(Text excerpt)
================================
Re: Question about datasource replication

Posted by Fabian Hueske <fh...@gmail.com>.
That will happen if you join (or coGroup) the branched DataSets, i.e., you
have branching and merging pattern in your stream.

The problem in that case is that one of the inputs is pipelined (e.g., the
probe side of a hash join) and the other one is blocking.
In order to execute such a plan, we must spill the pipelined data set to
disk to ensure that the other input can be fully consumed (to build the
hash table).

There's not really a solution to this.
You could change the join strategy to sort-merge-join but this will sort
both inputs and also result in spilling both to disk.

2018-05-04 17:25 GMT+02:00 Flavio Pompermaier <po...@okkam.it>:

> Hi Fabian,
> thanks for the detailed reply.
> The problem I see is that the source dataset is huge and, since it doesn't
> fit in memory, it's spilled twice to disk (I checked the increasing disk
> usage during the job and it was corresponding exactly to the size estimated
> by the Flink UI, that is twice it's initial size).
> Probably there are no problem until you keep data in memory but in my case
> it's very problematic this memory explosion :(
>
> On Fri, May 4, 2018 at 5:14 PM, Fabian Hueske <fh...@gmail.com> wrote:
>
>> Hi Flavio,
>>
>> No, there's no way around it.
>> DataSets that are processed by more than one operator cannot be processed
>> by chained operators.
>> The records need to be copied to avoid concurrent modifications. However,
>> the data should not be shipped over the network if all operators have the
>> same parallelism.
================================
(Things to do)
(A) Translate this sentence from the replication thread into German: "There's not really a solution to this."
(B) According to the replication thread, why do the records need to be copied?
(C) Write out the replication thread from "There's not really" to "both to disk.".
The lines are separate material with no connection to the replication thread.

(Data shown)
================================
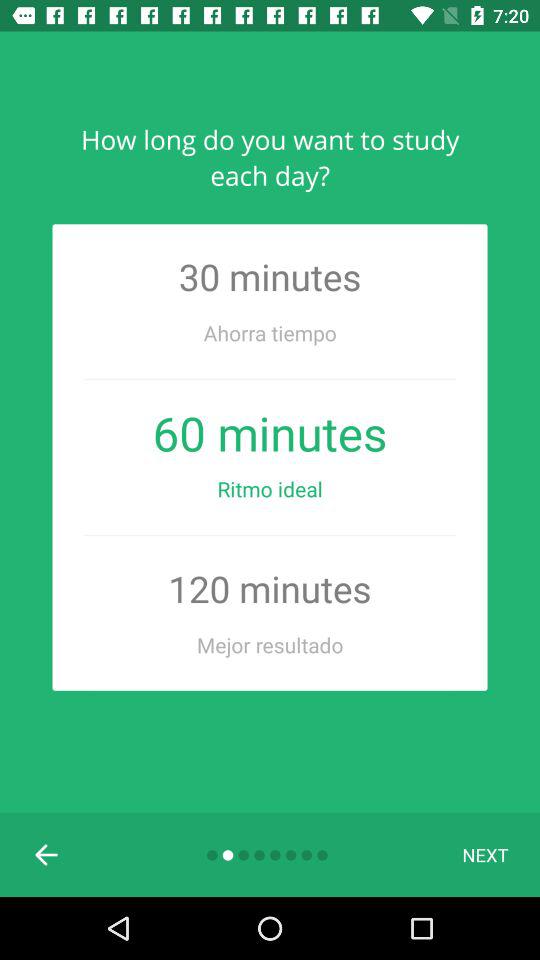
tap the item next to next icon (47, 854)
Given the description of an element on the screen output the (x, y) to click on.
================================
(Task answers)
(A) Dafür gibt es nicht wirklich eine Lösung.

(B) To avoid concurrent modifications.

(C)
There's not really a solution to this.
You could change the join strategy to sort-merge-join but this will sort
both inputs and also result in spilling both to disk.